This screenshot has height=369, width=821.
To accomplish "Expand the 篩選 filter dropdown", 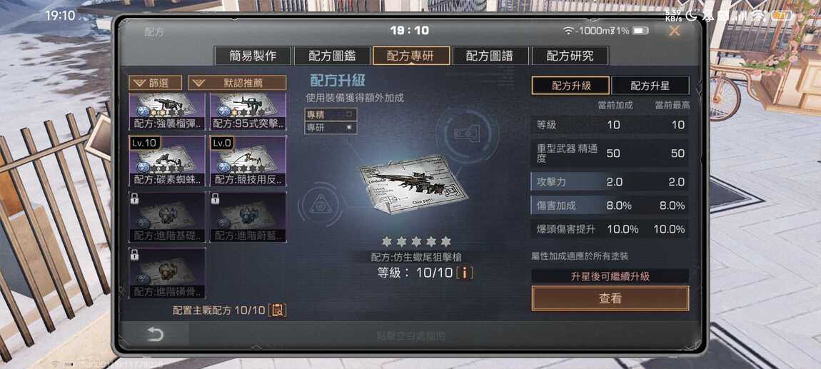I will tap(156, 83).
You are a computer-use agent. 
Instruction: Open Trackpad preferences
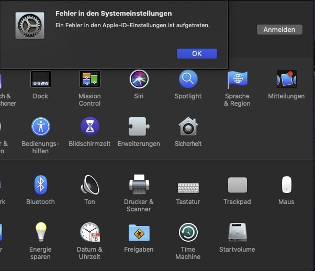[x=237, y=185]
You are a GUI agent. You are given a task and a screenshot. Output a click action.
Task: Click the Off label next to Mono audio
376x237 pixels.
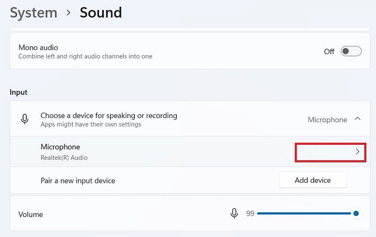pyautogui.click(x=329, y=51)
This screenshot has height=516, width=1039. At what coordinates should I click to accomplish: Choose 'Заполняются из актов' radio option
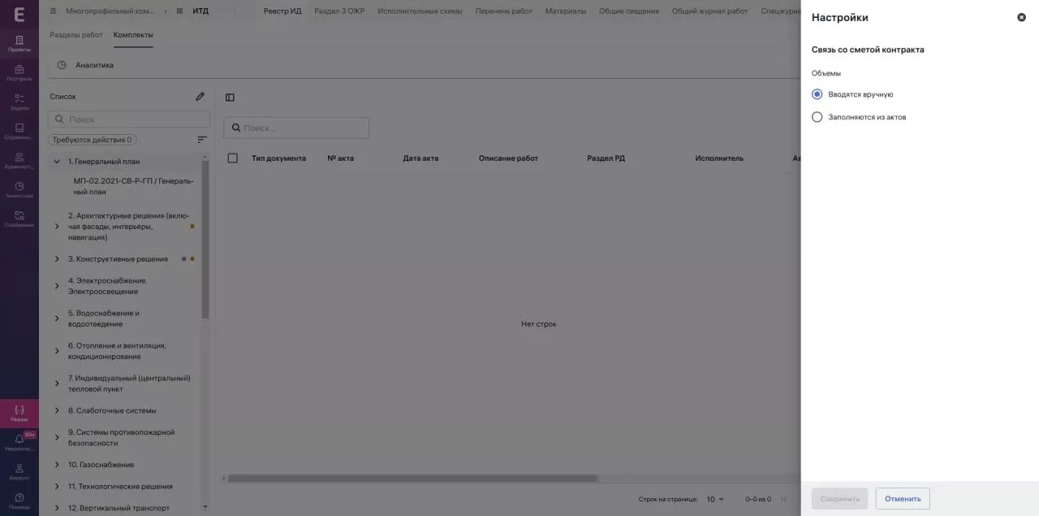817,117
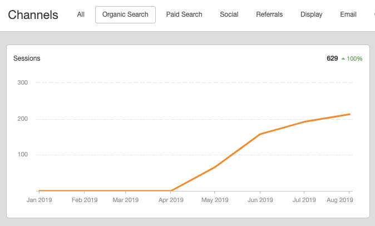375x226 pixels.
Task: Click the 300 y-axis label
Action: click(x=24, y=83)
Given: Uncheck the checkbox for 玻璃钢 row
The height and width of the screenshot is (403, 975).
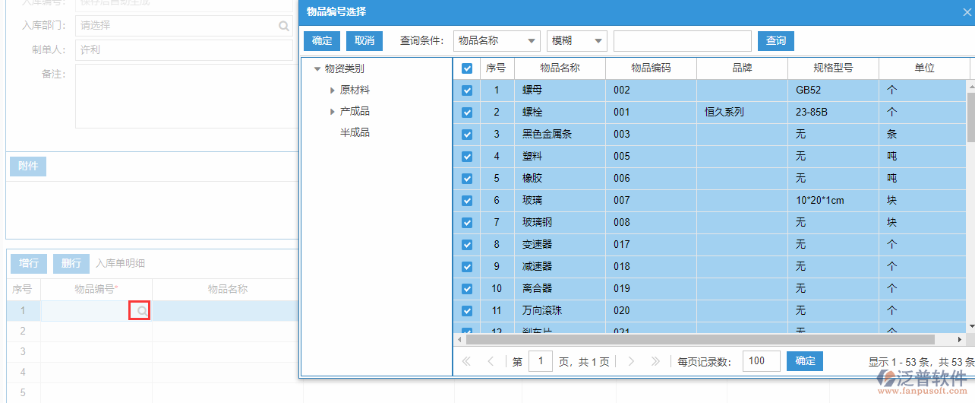Looking at the screenshot, I should pos(467,223).

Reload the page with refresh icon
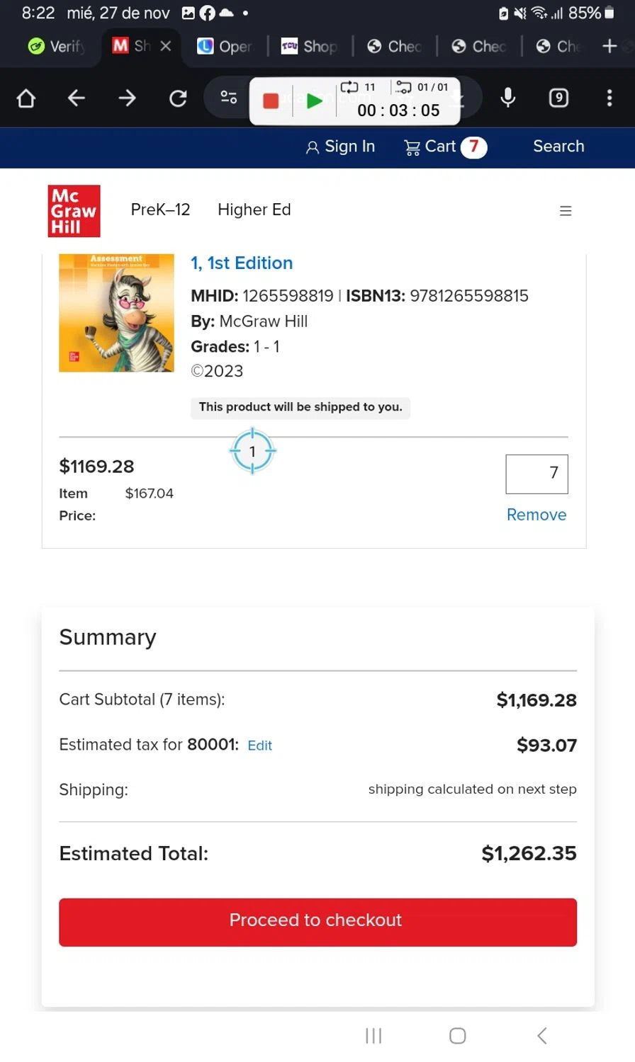click(x=178, y=98)
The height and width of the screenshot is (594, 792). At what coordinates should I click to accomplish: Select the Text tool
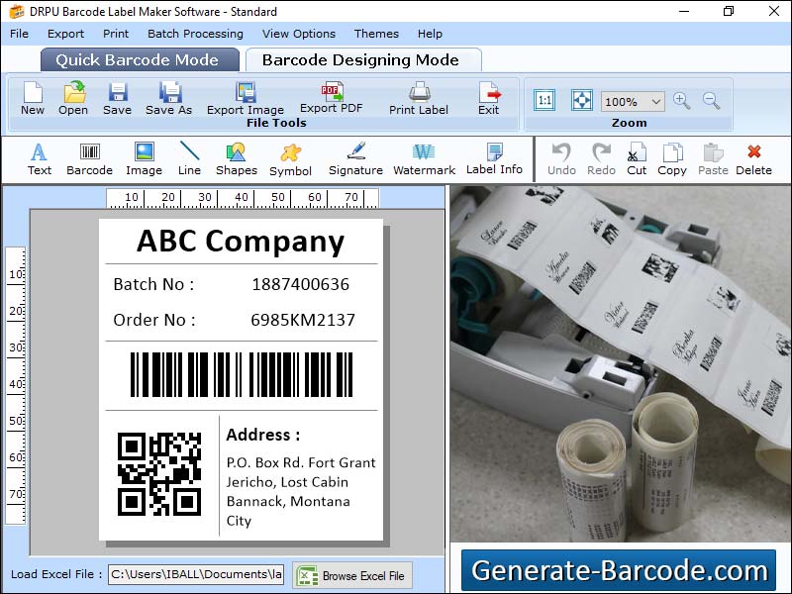point(39,158)
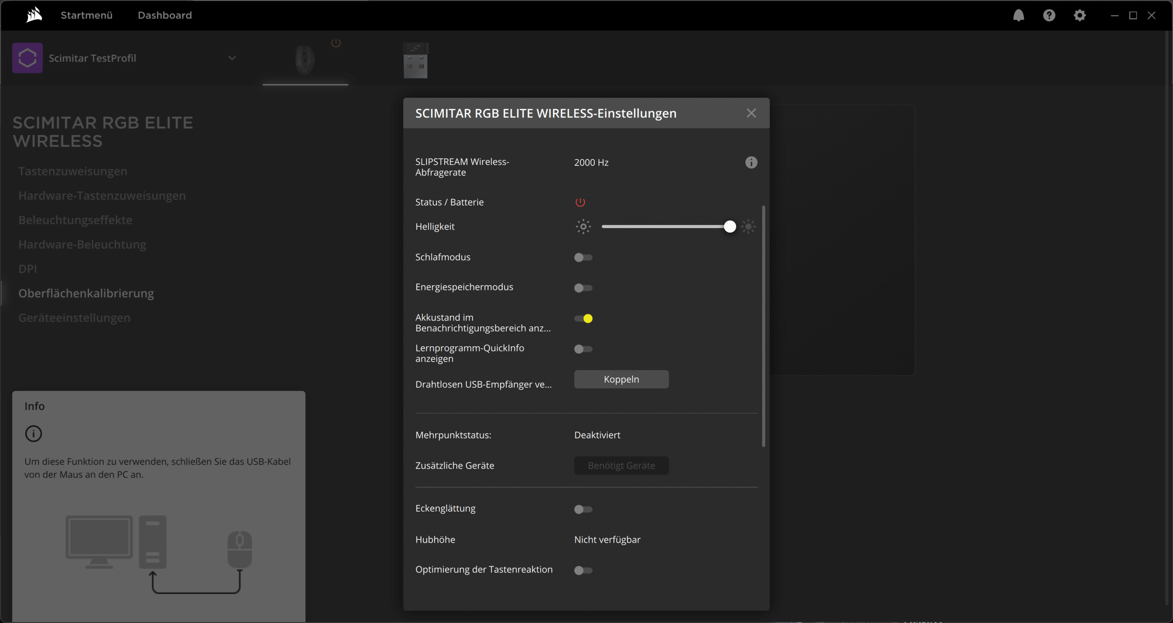Click the purple Scimitar TestProfil profile icon
Screen dimensions: 1173x623
click(27, 58)
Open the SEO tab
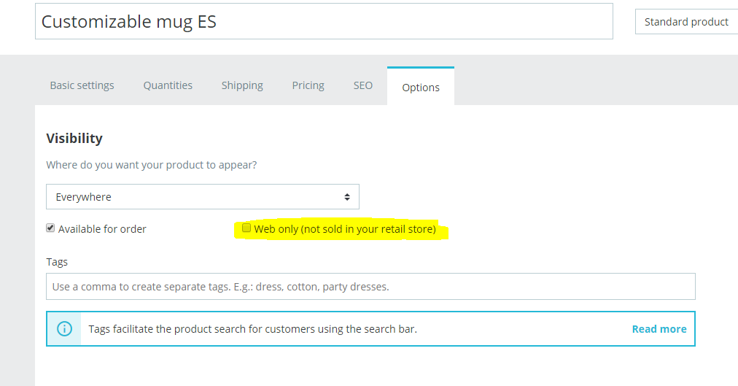The height and width of the screenshot is (386, 738). pyautogui.click(x=363, y=85)
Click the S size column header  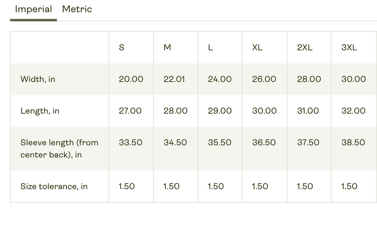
• • • • • • •
작업 내용: 위 기록에서 "You are a GUI"이 들어 있는 줄부터 기록 마지막 줄까지 추출해 한 글자도 바꾸지 말고 옮겨 적으시오. 그림은 답변에 넣지 마시오.

작성 답변:
You are a GUI agent. You are given a task and a screenshot. Output a click action.
Task: Click the Off label next to Mono audio
376x237 pixels.
pyautogui.click(x=329, y=51)
This screenshot has height=516, width=1039. At what coordinates should I click to accomplish: Choose 'Заполняются из актов' radio option
817,117
375x226 pixels.
Task: Click the 300 y-axis label
Action: click(x=24, y=83)
Given: Uncheck the checkbox for 玻璃钢 row
The height and width of the screenshot is (403, 975).
Looking at the screenshot, I should pos(467,223).

Reload the page with refresh icon
click(x=178, y=98)
The height and width of the screenshot is (594, 792). At what coordinates should I click to accomplish: Select the Text tool
point(39,158)
Click the purple Scimitar TestProfil profile icon
Screen dimensions: 1173x623
click(27, 58)
Open the SEO tab
The height and width of the screenshot is (386, 738). pyautogui.click(x=363, y=85)
Click the S size column header  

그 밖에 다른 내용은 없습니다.